◆ **WHAT TO PRODUCE**
Go through the lines below. Copy those with "toolbar".

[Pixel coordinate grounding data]

BEGIN

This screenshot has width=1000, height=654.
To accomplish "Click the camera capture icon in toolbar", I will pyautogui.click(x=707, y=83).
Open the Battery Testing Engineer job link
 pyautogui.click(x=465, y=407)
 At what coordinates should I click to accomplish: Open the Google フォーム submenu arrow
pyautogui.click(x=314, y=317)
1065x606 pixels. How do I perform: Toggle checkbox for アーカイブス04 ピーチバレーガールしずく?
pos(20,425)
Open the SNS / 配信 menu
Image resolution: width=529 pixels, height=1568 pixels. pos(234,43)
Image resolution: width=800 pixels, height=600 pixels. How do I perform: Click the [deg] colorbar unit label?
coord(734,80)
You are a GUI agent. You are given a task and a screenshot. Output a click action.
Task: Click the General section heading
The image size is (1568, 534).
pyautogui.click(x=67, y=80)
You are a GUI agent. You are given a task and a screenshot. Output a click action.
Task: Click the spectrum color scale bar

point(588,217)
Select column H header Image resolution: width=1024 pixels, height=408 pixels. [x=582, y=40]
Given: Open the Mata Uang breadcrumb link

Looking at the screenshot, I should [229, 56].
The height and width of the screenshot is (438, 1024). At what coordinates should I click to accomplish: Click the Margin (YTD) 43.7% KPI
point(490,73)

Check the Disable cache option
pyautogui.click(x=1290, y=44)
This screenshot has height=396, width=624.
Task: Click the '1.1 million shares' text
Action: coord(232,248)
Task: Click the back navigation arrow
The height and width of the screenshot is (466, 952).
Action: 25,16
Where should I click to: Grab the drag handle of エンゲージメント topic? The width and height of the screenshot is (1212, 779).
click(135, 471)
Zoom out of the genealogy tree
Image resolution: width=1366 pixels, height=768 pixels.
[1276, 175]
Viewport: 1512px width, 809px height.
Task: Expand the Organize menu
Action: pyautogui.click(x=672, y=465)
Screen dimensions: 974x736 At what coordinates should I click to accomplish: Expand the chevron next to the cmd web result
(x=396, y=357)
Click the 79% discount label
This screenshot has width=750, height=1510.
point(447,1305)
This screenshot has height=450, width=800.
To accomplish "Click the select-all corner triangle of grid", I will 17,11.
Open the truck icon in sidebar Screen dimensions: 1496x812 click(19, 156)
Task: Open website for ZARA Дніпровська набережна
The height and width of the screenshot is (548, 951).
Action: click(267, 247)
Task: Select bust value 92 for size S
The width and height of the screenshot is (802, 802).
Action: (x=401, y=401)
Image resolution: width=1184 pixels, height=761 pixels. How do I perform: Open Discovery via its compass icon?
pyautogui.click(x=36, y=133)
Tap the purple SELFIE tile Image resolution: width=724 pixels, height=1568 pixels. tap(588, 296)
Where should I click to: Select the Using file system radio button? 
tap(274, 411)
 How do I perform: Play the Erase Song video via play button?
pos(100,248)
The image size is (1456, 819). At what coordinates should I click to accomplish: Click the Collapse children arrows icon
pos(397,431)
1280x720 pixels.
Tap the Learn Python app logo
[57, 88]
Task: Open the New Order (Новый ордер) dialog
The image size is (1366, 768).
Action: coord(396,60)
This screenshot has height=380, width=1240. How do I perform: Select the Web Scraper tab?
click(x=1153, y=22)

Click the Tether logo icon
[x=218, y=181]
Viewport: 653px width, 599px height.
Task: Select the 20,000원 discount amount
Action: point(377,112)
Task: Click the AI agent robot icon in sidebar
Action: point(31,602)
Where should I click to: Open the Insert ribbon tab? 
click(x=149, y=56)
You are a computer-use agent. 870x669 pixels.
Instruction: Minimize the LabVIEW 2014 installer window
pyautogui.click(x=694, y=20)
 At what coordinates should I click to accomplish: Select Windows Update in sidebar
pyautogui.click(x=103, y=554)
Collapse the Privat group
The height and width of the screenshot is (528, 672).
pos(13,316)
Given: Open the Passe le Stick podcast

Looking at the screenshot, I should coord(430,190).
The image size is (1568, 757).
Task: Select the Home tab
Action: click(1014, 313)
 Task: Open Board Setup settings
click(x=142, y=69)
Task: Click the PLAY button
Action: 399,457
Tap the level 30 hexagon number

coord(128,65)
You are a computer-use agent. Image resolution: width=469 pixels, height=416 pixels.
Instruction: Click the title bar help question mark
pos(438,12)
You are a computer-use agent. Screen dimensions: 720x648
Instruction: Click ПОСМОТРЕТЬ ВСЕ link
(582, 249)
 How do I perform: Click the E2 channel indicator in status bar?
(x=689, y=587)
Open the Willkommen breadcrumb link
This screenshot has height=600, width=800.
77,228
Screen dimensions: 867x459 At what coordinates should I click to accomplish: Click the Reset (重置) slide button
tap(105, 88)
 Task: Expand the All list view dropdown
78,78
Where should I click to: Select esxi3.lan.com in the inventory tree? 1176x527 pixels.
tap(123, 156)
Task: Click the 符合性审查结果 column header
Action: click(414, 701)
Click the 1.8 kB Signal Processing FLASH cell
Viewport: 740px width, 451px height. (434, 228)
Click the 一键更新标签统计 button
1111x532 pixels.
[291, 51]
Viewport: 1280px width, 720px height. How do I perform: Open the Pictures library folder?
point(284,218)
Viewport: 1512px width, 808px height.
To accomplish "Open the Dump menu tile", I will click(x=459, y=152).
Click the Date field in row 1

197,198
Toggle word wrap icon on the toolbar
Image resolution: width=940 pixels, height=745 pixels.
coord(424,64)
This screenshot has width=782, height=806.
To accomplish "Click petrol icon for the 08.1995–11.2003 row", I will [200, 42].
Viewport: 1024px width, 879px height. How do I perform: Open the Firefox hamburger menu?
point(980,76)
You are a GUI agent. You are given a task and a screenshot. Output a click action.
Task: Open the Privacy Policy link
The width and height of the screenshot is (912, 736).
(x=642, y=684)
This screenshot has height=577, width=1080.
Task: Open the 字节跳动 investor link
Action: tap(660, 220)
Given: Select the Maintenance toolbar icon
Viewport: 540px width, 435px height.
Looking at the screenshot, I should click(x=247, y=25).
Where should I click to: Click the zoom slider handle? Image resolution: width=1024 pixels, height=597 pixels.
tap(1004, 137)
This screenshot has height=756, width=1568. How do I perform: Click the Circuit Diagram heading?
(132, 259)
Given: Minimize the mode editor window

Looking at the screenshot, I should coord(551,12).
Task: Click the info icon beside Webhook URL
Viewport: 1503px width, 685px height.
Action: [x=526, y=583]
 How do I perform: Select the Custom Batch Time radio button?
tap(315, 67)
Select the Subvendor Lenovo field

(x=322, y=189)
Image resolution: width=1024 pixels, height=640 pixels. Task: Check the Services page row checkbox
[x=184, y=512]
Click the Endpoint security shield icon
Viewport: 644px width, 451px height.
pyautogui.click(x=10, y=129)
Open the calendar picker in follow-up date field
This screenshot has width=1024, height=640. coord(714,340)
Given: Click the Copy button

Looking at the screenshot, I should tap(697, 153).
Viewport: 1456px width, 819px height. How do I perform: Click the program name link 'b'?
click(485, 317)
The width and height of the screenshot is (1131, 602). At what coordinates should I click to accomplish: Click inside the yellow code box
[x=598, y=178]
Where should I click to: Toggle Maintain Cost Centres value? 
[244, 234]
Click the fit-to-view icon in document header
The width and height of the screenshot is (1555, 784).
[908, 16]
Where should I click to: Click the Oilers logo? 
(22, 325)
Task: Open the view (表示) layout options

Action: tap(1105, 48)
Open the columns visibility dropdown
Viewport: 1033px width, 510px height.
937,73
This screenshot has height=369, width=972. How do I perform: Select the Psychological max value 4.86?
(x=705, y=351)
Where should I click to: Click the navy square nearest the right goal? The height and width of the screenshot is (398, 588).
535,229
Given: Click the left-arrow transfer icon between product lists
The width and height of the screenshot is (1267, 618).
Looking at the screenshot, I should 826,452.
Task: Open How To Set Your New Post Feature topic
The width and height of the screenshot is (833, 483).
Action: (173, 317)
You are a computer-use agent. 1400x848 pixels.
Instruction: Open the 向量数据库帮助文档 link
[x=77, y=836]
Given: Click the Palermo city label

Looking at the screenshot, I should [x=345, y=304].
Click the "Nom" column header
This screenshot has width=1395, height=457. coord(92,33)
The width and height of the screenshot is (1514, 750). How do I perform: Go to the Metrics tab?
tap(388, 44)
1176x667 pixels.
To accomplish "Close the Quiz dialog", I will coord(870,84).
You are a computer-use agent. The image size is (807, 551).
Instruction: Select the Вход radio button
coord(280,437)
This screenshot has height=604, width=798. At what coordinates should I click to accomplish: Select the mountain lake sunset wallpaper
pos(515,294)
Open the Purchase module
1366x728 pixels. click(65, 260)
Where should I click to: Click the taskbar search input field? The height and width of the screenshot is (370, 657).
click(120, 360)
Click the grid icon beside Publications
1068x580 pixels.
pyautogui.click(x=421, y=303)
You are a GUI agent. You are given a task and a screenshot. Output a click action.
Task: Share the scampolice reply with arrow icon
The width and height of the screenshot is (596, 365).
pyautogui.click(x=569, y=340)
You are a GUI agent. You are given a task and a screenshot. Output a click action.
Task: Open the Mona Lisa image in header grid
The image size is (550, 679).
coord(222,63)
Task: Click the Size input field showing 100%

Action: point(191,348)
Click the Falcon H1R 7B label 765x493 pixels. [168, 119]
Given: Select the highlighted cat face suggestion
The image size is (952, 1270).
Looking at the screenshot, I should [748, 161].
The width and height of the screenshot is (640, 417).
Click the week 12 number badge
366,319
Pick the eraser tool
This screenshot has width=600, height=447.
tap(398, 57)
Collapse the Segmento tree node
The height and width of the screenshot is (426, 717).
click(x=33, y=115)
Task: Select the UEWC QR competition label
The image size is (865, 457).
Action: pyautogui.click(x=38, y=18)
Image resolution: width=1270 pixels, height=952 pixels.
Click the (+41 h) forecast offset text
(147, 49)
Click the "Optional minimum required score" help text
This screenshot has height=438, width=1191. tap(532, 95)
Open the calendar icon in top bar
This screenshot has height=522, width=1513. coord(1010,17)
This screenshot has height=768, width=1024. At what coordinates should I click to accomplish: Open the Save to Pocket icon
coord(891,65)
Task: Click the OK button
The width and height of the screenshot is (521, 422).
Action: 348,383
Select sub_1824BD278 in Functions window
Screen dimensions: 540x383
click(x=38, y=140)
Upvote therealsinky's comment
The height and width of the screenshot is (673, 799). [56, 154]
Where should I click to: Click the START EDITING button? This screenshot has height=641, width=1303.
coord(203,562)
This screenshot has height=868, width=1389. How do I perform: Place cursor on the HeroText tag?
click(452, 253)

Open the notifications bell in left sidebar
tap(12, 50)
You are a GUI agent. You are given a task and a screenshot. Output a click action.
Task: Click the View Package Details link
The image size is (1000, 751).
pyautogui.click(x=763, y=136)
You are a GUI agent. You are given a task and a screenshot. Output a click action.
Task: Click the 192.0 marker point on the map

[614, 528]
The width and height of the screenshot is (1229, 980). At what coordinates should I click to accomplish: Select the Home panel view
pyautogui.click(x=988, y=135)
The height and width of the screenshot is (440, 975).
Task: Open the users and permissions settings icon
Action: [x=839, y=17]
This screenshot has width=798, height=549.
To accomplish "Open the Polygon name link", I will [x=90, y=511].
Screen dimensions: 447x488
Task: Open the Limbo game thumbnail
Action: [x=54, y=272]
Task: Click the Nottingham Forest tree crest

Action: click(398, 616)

END

◆ **SOLUTION TO THIS PROBLEM**
To accomplish "Click the camera capture icon in toolbar", I will pyautogui.click(x=707, y=83).
Toggle word wrap icon on the toolbar
Given: Select the Maintenance toolbar icon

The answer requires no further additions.